I wake up as a spiral of pink graphite,
nose first, always nose first,
because in this universe every thought
is required by law to exit through the snout.
The sky is not a sky,
just a smear of electric gelb,
sun high on marker fumes,
whispering: bonjour, petit cochon,
today we melt the outlines.
Rule Number One:
yellow is future, violet is memory,
and the in-between streaks of orange
are sentences that changed their minds.
So I stand here, half-drawn,
with yesterday leaking from my left ear
and tomorrow stuck to my right cheek
like wet confetti.
My eyes look in different centuries.
With the left one I see the barn
before language,
only mud, roots, and the first oink
inventing percussion.
With the right one I watch the algorithm
trying to spell tenderness
in sixteen million colors
and still missing the smell of straw.
Diagonal lines buzz around my head
like impatient hypotheses.
They say:
Pig, du bist die Achse,
the axis, l’axe du chaos,
hold still while we orbit your doubt.
But my doubt is liquid neon,
it drips into puddles of maybe,
and the lines slip,
and the whole cosmos skids sideways
on its own sketch marks.
Rule Number Two:
no curve is allowed to return
to the place where it started.
Every stroke must get lost at least once.
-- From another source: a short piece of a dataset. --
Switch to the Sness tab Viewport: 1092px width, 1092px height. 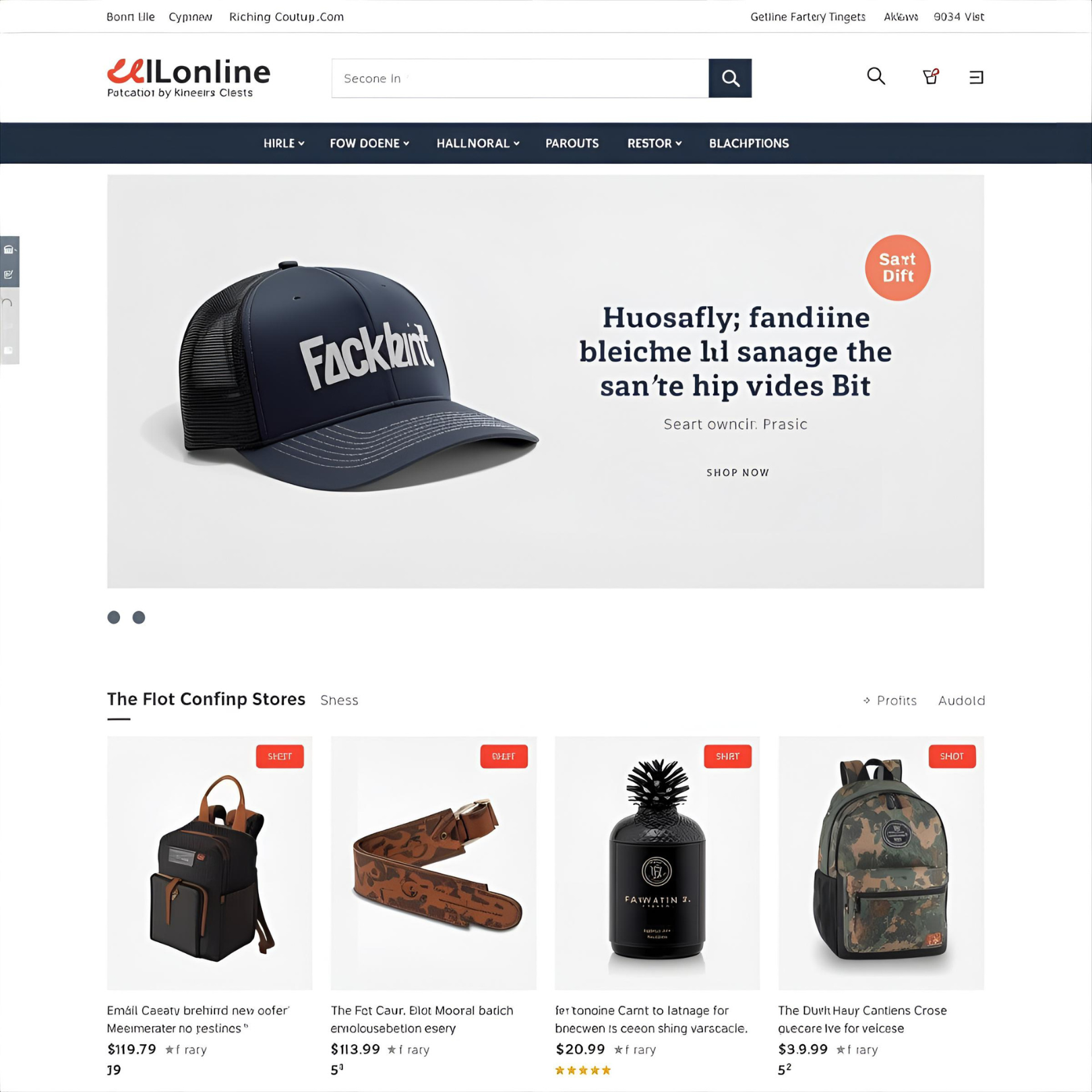(x=339, y=700)
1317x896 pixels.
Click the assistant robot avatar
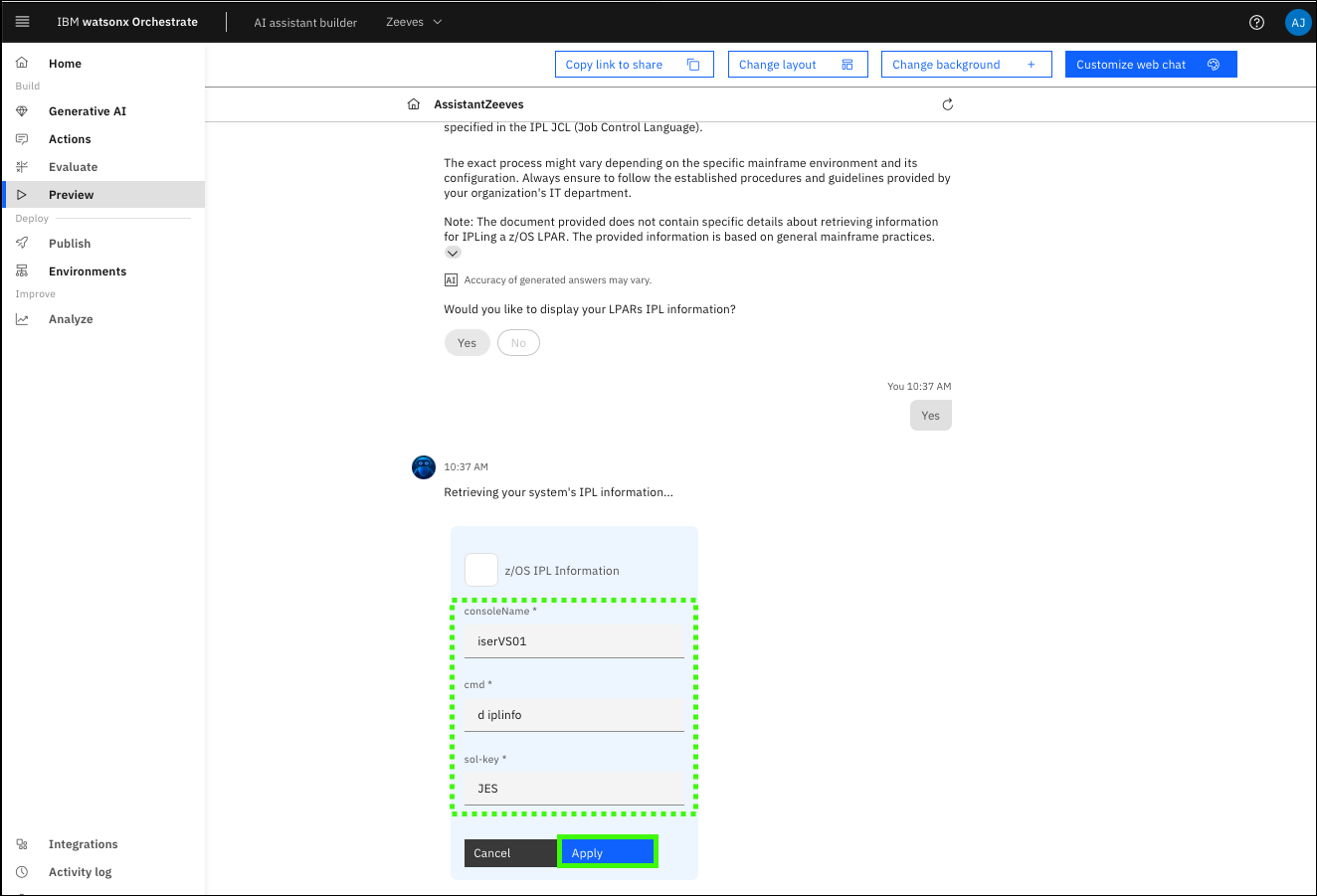(x=424, y=467)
That’s why my left ear is also a question mark,
and my right ear is a parenthesis
no one bothered to close.
People call it expressionism;
I call it bad navigation.
Someone outside the page
tries to remember my real color.
Rosé? schlammig? supermarket pink?
Too late.
The highlighters staged a coup d’état,
fuchsia marched in with violet backup,
and black ink now only appears
as emergency punctuation
when the noise needs commas.
I breathe in marker dust,
exhale small revolutions.
Each breath paints a new climate:
magenta rain, lavender thunder,
little yellow draughts of capitalist sunshine.
The weather report says:
100% chance of chromatic confusion,
bring your own umbrella of irony.
Rule Number Three:
shadows are prohibited.
Everything glows, even doubt,
especially doubt.
So the darker strokes around my nostrils
are not shadows,
they’re tunnels for runaway metaphors
escaping from the art academy.
They climb out of my snout at night,
muttering in Denglish:
kein Stil, only feeling,
nur Gefühl, baby.
The background used to be white paper,
innocent as a lecture slide
before the first bullet point.
Now it’s a riot of half-erased decisions.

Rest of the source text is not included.